(Saved entries)
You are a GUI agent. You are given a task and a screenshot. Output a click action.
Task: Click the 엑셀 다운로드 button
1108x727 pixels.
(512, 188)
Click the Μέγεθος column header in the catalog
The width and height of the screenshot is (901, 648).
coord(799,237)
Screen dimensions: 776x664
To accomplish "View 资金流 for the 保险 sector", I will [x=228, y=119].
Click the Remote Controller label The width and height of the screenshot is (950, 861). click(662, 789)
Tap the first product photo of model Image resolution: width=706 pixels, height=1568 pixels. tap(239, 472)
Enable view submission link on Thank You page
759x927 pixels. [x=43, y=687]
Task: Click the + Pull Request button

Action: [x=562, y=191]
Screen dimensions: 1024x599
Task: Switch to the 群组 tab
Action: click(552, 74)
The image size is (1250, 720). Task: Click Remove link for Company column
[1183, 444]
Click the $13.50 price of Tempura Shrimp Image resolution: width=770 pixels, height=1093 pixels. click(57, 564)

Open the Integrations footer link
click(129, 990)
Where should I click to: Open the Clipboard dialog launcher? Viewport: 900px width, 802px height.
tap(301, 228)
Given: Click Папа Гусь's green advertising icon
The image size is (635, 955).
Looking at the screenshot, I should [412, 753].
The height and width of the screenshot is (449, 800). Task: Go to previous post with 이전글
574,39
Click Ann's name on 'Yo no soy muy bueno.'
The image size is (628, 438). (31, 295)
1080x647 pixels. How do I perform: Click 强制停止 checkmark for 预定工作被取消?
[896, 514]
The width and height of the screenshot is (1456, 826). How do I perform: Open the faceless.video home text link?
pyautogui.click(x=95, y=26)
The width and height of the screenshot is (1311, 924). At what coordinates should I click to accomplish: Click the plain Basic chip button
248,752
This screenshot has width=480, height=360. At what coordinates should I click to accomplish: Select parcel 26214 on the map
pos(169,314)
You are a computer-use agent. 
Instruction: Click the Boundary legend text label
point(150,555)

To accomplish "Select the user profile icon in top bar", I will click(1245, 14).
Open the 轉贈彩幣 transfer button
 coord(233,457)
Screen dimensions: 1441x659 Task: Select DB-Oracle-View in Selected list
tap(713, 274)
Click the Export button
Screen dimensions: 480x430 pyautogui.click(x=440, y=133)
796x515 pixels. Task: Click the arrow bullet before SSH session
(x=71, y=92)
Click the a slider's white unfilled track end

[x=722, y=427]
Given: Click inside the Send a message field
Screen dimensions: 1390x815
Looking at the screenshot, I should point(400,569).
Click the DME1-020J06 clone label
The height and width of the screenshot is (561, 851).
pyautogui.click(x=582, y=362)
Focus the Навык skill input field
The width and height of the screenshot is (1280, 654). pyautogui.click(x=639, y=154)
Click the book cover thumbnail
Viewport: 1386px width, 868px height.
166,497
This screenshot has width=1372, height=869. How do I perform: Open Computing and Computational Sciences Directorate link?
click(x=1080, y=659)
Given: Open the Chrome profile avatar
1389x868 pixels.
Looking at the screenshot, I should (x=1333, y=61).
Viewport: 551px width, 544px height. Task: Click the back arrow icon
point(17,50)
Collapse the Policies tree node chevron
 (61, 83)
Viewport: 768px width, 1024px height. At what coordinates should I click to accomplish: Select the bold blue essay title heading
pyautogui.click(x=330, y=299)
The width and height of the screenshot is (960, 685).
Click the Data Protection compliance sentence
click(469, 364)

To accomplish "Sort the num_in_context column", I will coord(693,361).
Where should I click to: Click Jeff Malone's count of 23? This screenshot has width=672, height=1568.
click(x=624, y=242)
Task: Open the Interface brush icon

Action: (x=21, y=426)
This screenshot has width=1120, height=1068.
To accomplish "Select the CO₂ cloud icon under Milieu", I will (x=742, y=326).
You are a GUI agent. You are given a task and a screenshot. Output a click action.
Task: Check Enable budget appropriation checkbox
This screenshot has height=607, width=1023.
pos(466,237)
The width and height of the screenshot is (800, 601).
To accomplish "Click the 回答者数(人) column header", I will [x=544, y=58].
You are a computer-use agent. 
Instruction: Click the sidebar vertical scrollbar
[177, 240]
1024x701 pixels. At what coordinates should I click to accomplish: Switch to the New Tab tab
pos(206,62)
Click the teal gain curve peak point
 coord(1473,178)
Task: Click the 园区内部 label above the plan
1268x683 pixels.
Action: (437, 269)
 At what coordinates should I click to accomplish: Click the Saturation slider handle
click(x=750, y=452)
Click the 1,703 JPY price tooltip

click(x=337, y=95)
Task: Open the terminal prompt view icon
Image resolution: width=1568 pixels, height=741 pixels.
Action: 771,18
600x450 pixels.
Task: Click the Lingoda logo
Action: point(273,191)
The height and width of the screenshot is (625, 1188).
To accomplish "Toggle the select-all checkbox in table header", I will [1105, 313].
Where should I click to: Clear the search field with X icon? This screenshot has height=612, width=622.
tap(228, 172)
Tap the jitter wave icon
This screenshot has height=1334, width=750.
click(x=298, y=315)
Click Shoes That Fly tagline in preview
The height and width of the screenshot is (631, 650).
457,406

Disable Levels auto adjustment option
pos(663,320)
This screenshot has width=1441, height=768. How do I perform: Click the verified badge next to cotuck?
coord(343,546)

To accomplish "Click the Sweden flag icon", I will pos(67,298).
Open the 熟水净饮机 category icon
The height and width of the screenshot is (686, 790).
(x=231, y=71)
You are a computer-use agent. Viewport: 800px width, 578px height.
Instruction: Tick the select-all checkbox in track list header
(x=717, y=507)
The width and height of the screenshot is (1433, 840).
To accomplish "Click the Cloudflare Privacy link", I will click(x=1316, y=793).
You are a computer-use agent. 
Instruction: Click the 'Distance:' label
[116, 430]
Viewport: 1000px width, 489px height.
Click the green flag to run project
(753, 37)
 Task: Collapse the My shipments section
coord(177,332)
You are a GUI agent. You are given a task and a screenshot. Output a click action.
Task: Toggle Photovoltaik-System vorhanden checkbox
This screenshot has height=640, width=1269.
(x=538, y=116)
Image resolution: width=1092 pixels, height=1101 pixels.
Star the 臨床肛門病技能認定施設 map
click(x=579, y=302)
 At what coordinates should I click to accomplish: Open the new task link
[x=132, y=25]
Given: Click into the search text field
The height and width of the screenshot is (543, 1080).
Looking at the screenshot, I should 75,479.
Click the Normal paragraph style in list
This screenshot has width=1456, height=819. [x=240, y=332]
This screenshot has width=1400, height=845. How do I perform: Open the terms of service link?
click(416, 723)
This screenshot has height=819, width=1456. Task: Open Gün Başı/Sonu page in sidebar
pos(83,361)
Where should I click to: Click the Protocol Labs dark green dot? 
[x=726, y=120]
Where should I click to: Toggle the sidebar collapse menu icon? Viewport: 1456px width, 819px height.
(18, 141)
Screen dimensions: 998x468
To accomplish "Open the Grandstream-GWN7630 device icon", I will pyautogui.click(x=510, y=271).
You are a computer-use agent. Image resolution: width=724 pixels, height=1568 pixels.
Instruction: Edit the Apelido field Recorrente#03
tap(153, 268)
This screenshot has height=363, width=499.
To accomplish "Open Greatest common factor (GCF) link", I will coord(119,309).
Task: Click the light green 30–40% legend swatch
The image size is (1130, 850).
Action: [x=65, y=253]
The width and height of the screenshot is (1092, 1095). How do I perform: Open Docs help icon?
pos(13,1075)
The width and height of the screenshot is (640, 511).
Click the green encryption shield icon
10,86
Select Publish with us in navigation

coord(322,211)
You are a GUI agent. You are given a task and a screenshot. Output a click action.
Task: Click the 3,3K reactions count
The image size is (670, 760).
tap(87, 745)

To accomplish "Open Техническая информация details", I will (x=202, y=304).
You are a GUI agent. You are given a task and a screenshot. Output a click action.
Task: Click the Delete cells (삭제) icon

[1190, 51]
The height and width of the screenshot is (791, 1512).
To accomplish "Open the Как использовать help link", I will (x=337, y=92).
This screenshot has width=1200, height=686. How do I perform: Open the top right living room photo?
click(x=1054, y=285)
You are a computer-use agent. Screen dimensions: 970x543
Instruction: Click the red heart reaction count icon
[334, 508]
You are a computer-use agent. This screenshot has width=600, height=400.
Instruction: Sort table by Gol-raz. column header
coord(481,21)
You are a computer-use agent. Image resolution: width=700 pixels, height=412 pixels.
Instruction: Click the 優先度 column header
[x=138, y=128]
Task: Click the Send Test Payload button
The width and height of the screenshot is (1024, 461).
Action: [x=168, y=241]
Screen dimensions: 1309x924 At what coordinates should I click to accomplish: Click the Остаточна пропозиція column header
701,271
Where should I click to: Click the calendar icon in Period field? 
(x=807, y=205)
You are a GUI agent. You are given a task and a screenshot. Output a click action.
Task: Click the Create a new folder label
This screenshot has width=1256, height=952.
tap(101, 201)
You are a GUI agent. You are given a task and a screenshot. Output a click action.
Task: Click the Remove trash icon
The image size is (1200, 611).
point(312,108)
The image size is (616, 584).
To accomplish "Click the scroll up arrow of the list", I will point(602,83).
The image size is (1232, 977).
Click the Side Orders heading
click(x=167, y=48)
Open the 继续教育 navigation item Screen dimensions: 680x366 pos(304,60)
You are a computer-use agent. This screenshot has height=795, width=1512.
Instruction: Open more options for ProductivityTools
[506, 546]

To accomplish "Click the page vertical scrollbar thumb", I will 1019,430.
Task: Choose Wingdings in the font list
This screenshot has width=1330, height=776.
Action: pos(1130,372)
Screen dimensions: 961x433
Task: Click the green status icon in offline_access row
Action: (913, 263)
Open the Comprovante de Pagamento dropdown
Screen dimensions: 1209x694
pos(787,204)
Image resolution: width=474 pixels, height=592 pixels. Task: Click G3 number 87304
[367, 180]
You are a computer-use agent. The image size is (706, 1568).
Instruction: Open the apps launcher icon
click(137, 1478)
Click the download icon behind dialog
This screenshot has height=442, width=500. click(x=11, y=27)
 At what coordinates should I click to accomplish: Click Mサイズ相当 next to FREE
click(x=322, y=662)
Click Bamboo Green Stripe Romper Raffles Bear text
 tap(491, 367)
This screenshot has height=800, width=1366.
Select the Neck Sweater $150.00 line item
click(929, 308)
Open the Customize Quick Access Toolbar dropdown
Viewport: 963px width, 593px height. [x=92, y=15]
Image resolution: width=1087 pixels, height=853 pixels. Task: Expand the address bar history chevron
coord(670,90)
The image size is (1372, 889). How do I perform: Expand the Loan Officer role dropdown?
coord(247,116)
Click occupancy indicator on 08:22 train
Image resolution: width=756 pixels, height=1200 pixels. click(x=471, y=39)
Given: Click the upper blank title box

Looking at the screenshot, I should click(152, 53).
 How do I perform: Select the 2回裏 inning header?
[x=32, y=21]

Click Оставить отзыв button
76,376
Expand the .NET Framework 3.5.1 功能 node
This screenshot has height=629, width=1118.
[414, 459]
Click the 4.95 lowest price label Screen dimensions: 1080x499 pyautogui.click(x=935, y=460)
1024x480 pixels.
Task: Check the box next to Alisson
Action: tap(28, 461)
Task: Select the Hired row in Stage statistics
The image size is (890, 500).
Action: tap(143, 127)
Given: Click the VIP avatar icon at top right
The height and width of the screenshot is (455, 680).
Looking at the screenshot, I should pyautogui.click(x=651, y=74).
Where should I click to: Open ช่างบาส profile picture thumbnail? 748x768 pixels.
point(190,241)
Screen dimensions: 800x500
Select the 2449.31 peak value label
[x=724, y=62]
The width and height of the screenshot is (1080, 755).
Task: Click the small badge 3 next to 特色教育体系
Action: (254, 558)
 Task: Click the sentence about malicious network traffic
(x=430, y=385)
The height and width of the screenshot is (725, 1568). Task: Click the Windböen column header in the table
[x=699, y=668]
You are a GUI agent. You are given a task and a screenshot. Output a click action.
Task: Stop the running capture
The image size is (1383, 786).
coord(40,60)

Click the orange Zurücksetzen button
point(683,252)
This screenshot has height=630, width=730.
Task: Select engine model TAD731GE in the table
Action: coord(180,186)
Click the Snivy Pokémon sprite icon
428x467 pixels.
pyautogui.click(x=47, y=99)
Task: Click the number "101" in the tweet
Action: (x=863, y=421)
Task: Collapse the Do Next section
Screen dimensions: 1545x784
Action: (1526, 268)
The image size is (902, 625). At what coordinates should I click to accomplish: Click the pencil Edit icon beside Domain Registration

| Your goal |
Your output should consist solely of the lines from the beginning of the entries through the line containing "Screen dimensions: 776x664", reproduced exactly.

| Response to this exercise |
You are a GUI agent. You are given a task and a screenshot. Output a click action.
Task: Click the 엑셀 다운로드 button
1108x727 pixels.
(512, 188)
Click the Μέγεθος column header in the catalog
The width and height of the screenshot is (901, 648).
coord(799,237)
Screen dimensions: 776x664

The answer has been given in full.